Aug. 30, 2005
LONG BEACH, Calif. (AP) - Computer virus attacks against a California
State University computer storing financial data may have exposed the
names and Social Security numbers of 154 people to hackers.
The computer was left momentarily vulnerable following a series of
virus attacks earlier this month, but investigators had not determined
whether any of the data was accessed, Clara Potes-Fellow, CSU's media
relations manager, said Tuesday.
``There is a potential computer security breach,'' Potes-Fellow said.
``We don't know exactly whether they were successful.''
The computer was used by a financial administrator at CSU's Office of
the Chancellor in Long Beach and housed records related to student
financial aid programs.
Two of the data files pertained to financial aid administrators, the
rest to students -- most of them enrolled at campuses in Chico, San
Bernardino and San Marcos, the university said.
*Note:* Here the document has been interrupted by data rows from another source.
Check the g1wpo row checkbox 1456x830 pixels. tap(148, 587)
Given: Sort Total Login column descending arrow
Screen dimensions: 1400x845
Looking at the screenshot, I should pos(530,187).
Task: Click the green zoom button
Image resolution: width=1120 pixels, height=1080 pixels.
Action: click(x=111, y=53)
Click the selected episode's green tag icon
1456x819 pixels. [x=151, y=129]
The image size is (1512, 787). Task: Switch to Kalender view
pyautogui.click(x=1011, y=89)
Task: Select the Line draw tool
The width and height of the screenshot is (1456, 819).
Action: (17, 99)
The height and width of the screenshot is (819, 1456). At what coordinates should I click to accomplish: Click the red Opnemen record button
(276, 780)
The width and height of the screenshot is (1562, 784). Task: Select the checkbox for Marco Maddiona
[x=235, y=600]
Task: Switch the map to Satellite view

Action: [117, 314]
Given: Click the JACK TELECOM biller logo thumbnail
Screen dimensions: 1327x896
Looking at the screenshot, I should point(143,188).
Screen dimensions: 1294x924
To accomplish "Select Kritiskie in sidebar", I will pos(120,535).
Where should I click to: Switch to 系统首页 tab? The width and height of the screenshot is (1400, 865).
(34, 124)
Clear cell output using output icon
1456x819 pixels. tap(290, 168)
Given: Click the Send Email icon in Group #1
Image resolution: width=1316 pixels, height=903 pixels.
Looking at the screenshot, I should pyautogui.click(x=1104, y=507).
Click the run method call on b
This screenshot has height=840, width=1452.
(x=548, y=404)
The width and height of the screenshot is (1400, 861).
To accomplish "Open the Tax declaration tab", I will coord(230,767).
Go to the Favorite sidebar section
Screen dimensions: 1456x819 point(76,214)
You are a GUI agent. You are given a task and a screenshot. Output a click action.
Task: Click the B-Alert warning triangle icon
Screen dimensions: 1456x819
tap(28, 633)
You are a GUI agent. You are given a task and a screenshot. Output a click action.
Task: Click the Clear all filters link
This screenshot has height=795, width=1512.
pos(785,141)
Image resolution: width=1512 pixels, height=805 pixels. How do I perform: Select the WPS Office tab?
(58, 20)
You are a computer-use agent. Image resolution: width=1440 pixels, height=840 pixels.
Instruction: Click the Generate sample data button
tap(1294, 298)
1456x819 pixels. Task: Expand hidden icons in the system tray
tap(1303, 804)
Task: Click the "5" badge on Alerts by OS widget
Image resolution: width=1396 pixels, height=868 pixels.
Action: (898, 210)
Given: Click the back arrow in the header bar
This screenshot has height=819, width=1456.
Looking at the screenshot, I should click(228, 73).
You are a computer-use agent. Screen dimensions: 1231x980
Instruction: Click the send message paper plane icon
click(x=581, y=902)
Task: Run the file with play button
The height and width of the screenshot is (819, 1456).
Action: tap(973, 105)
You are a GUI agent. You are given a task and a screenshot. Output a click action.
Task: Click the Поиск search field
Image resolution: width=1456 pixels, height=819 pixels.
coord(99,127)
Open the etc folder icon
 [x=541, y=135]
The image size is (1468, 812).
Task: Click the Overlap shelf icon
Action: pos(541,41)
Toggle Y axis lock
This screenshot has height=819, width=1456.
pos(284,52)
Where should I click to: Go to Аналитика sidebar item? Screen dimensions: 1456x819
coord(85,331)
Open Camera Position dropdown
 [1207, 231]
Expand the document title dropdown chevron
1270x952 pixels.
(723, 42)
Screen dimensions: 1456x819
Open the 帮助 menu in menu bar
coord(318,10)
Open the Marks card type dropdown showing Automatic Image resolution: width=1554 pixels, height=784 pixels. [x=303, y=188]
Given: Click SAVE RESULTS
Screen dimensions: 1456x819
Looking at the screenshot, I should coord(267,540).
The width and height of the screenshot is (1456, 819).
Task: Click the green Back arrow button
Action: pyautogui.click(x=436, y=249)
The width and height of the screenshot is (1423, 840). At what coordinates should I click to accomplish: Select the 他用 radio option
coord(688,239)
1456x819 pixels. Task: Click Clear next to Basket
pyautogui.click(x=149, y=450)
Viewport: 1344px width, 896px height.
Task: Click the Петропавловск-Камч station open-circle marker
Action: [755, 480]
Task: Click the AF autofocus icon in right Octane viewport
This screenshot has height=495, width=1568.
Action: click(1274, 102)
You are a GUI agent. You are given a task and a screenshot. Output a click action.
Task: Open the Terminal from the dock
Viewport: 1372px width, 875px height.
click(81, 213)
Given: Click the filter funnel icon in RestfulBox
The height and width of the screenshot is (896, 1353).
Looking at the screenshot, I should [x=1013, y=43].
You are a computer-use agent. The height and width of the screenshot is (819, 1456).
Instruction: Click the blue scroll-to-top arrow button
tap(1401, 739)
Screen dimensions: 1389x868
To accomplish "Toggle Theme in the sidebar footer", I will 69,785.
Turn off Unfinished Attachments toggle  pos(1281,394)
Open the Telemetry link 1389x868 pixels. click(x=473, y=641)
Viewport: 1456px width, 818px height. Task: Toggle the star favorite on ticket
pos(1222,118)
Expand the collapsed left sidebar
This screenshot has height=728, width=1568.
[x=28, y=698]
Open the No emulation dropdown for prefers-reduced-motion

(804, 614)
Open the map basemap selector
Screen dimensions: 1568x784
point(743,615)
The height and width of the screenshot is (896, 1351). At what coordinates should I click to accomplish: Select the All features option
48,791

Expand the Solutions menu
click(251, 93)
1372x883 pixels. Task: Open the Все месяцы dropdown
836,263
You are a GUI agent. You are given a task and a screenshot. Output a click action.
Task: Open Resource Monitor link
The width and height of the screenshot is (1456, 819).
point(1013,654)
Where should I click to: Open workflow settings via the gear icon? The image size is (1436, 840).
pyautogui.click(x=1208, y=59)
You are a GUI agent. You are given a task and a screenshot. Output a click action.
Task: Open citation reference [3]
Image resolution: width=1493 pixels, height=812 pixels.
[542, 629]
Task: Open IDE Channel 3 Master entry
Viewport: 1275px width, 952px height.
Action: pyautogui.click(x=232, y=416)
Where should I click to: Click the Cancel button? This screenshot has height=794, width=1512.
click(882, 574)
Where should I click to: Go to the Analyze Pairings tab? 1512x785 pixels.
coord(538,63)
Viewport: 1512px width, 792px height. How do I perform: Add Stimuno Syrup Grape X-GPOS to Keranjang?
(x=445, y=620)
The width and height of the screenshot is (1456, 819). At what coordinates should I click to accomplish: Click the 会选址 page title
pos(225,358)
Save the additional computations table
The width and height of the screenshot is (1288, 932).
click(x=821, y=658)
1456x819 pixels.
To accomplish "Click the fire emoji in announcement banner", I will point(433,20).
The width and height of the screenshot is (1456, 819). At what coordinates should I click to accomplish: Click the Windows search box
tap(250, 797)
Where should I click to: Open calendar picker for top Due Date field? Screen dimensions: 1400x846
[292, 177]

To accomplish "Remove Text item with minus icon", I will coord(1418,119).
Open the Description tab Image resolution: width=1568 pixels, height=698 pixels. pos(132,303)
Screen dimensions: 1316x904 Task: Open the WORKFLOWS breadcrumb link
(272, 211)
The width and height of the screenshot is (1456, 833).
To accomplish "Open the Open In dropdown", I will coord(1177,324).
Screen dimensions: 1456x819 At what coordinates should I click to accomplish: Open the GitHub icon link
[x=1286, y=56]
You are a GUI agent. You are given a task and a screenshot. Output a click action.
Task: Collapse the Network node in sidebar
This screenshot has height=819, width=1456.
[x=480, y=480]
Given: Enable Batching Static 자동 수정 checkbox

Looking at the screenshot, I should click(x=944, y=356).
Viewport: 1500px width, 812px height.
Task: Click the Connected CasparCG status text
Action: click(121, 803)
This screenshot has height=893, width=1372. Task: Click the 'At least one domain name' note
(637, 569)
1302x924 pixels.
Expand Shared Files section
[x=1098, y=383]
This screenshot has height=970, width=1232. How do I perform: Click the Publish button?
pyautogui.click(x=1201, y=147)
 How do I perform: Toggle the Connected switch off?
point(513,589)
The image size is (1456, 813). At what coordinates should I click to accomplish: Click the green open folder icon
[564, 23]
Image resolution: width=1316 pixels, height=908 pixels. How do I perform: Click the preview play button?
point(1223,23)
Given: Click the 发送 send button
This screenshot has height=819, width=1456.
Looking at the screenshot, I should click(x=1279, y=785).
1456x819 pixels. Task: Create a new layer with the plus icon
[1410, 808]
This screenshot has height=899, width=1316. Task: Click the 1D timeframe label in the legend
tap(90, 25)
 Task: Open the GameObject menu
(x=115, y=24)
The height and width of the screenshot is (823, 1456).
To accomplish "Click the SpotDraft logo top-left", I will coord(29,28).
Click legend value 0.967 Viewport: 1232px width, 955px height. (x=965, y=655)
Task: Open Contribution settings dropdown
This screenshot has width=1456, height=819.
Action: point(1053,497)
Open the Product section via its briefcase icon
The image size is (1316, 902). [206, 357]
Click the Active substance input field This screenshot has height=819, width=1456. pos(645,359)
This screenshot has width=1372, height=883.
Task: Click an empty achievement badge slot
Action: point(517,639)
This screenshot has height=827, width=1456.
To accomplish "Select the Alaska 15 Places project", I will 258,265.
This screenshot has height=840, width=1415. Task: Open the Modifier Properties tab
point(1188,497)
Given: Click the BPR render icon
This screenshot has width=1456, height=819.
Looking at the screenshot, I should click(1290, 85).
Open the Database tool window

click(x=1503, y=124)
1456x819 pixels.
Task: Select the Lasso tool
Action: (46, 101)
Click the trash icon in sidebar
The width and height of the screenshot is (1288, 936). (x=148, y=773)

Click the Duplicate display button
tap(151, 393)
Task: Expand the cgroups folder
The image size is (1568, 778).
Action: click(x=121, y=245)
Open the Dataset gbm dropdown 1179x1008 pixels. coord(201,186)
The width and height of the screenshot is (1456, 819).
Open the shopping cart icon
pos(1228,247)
As required by California law, the university notified the individuals
whose records were on the hacked computer.
The university was also advising them to contact credit-reporting
agencies and consider placing a fraud alert on their credit reports.
Potes-Fellow said the viruses had only affected the one computer in
the chancellor's office. She said investigators had not determined
whether the incident was linked to a similar computer break-in at CSU
Stanislaus in Turlock.
A hacker broke into a computer file server there containing the names
and Social Security numbers of nearly 900 student workers.
Campus officials did not know when the hacker broke into the computer
or whether any unencrypted personal information was stolen.